Perhaps not unexpectedly, the CFOs interviewed by the Journal were generally optimistic regarding the outlook for their companies in the event of a recession.

  • Some focused on how recession-resilient their industries are, including Big Lots (discount retail), Match Group (online dating), Anheuser-Busch InBev (beer), and Olaplex Holdings (beauty products). The CFO of Tripadvisor anticipated that 2+ years of pandemic-induced cabin fever will put travel at the top of consumers’ wish lists even amid a recession.
  • Others highlighted actions that they have already taken, or can take, to mitigate the effects of a downturn: ClubLending has tightened credit standards for hourly workers, the CFO of Williams-Sonoma cited the ability to cut expenses and reduce inventory and capital spending, PerkinsElmer indicated that a larger base of recurring revenue will put the company in good stead, and Krispy Kreme discussed the company’s strategy of expanding distribution points.
  • Finally, the CFO of Applied Materials replied that – in terms of order flow – no slowdown in demand is evident yet, while the CFO of Whirlpool believes that pandemic-related demand will continue to outpace constrained supply.

How realistic are these expectations? Only time will tell; however, since all eleven companies are publicly traded, we can see how investors are grading those expectations. Exhibit 1 summarizes year-to-date share price performance for each company.

Consistent with general stock market trends, share prices are down for each company, with Anheuser-Busch InBev faring the best (-12%) and discount retailer Big Lots feeling the most pain (-51%). Investors seem to be on board with the thesis that beer consumption is recession-proof but less convinced about the prospects for Big Lots.

Your family business doesn’t receive a daily grade from the market, but you do have expectations for the future. How will your family business fare if a recession sets in, and how are expectations affecting the value of your family business today? When discussing value, we find it helpful to group expectations into three primary categories: cash flow, risk & return, and growth.

Cash Flow

Value is not a “what have you done for me lately?” game – it is a “what will you do for me tomorrow?” game. How will stubbornly high inflation, tight labor markets, and persisting supply chain disruptions affect the cash flows for your family business over the next year?

  • What effect will rising prices have on demand for your product or service? Are your customers net beneficiaries of rising price levels, or will rising prices put a dent in their propensity to spend on your product?
  • How are labor availability and wage pressures influencing the cost of doing business for you? Are you able to pass higher operating costs along in the form of higher prices, or are your profit margins getting squeezed?
  • Is maintaining an appropriate level of working capital tying up more of your cash flow? Have supply chain disruptions caused you to hold larger quantities of more expensive goods? Are any of your customers facing financial distress that could stretch out collections?
  • Is the increasing cost of capital goods reducing cash flow that would otherwise be available for debt service or owner distributions?

Risk & Return

Since the end of 2021, yields on long-term treasury securities have increased from 1.94% to around 3.30%. Our colleague Brooks Hamner, CFA, ASA wrote about the inverse relationship between interest rates and valuation multiples several weeks ago. While Brooks was writing specifically about the value of investment management firms, his observations apply broadly to all companies. In short, all else equal, rising interest rates put downward pressure on the value of all financial assets.

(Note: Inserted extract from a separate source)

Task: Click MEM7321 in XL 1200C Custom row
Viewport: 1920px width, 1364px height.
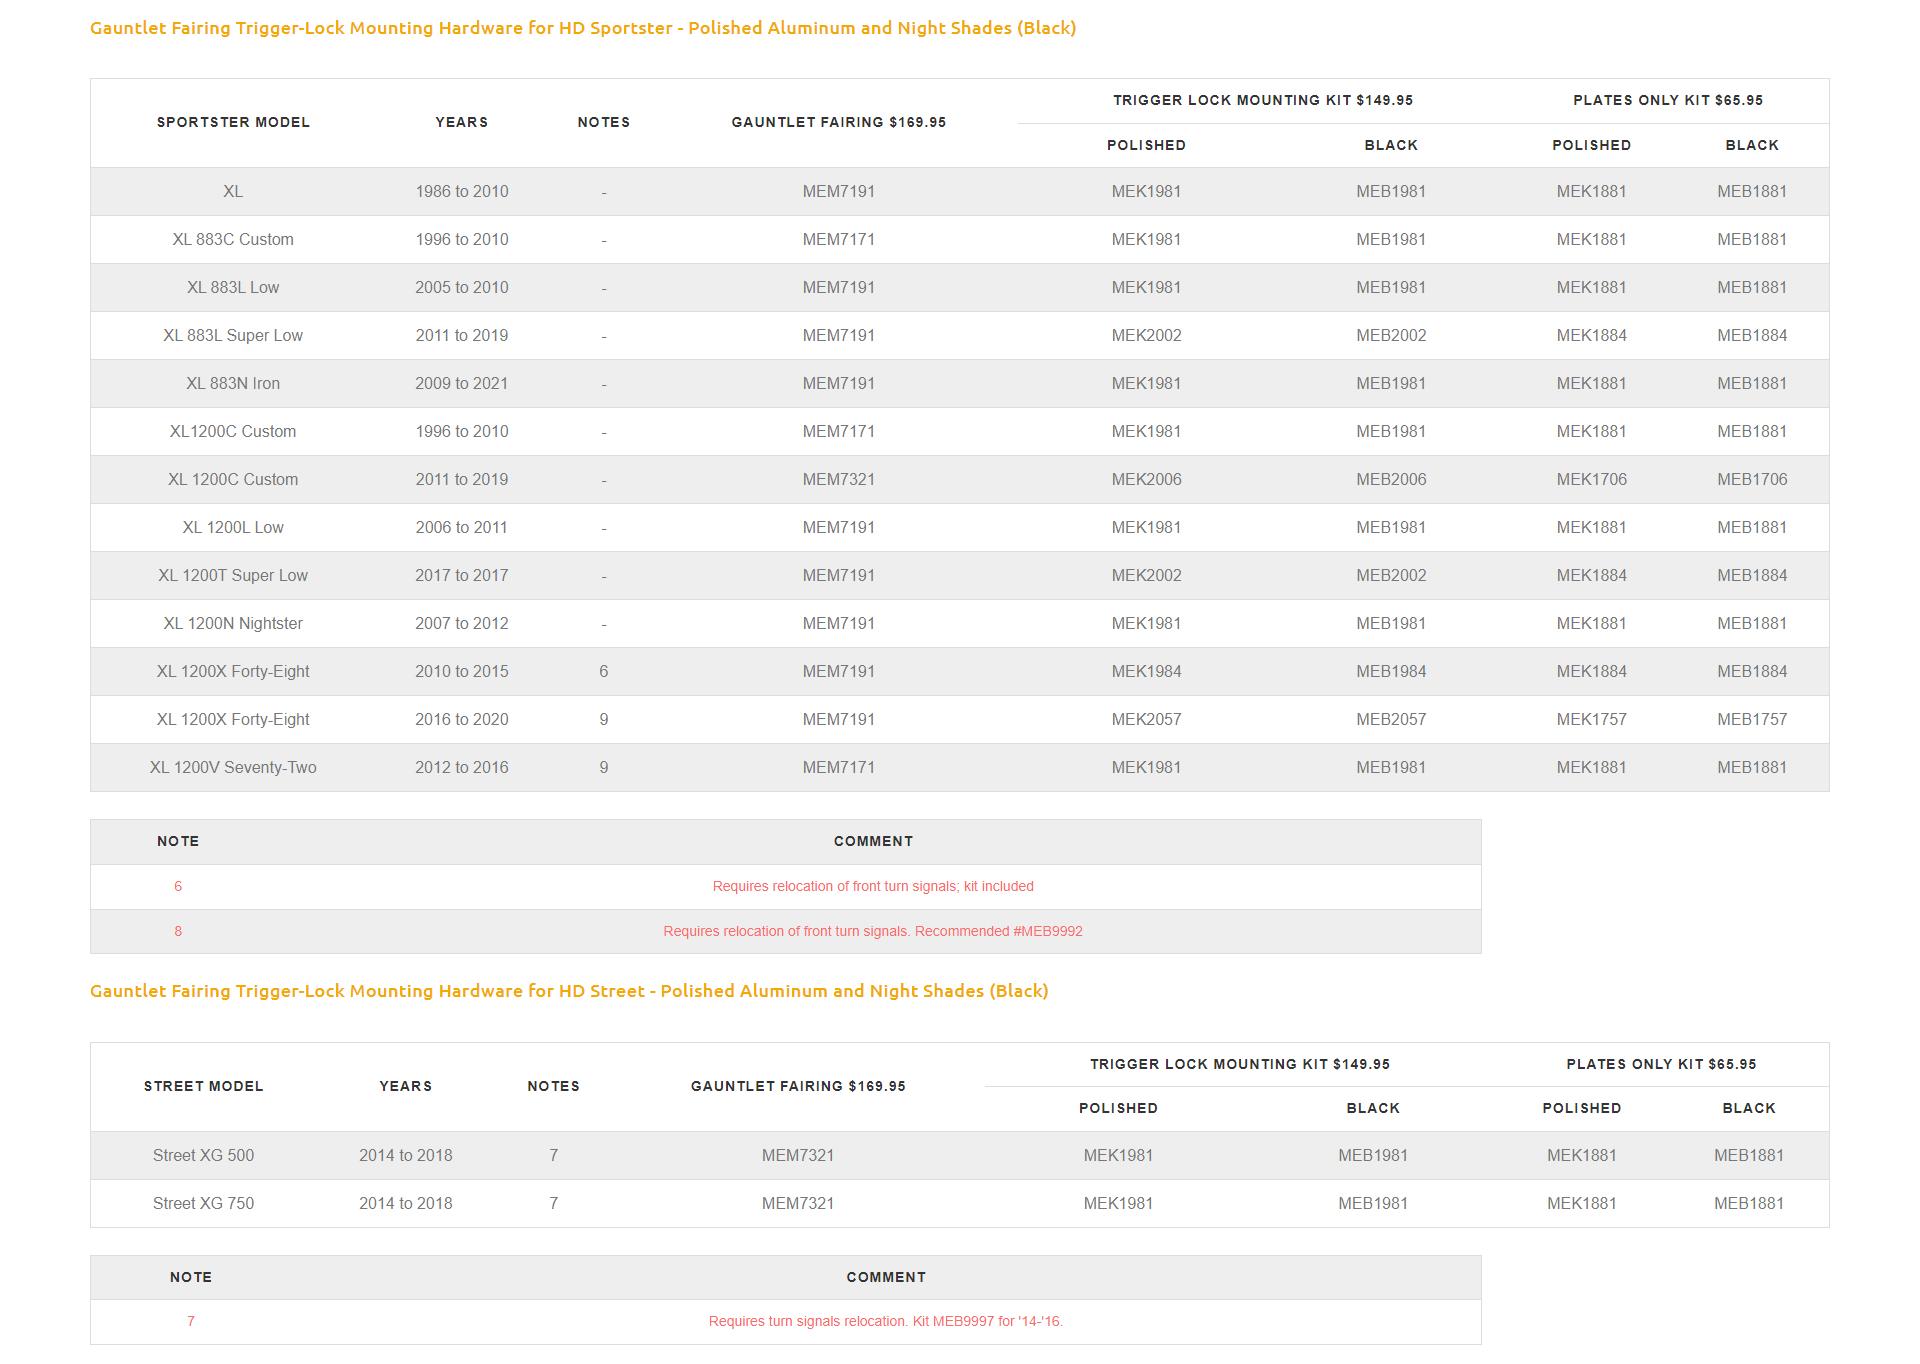Action: click(838, 479)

But thinking about your family business specifically, how have expectations regarding risk evolved as the economic picture has become murkier? Like A-B InBev, do you have a compelling case that your family business really is recession-proof? Or would investors be skeptical of the strategies at your disposal to counteract the negative effects of a broader economic slowdown?

Growth

Finally, how would a prolonged recession change the ground rules for your industry and the effectiveness of your family business’s growth strategy? Would a downturn cause you to defer capital investment in support of the next growth engine for your family business? Or, would a slowdown allow you to capture market share at the expense of financially-weaker competitors? How could the structural changes that accompany economic disruptions alter the demand trajectory for your product or service?

Conclusion

Cash flows, risk & return, and growth provide a helpful framework for evaluating expectations for your family business. If the Wall Street Journal had called you last week, what would you have told them about your plans?